[Saved data entries]
Segment Open

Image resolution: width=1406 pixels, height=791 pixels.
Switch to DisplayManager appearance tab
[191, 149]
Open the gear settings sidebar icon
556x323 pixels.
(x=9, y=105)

Segment Closed

Repeat every record above. Each one must match exactly.

EXERCISE OUTPUT:
Image resolution: width=1406 pixels, height=791 pixels.
Switch to DisplayManager appearance tab
[191, 149]
Open the gear settings sidebar icon
556x323 pixels.
(x=9, y=105)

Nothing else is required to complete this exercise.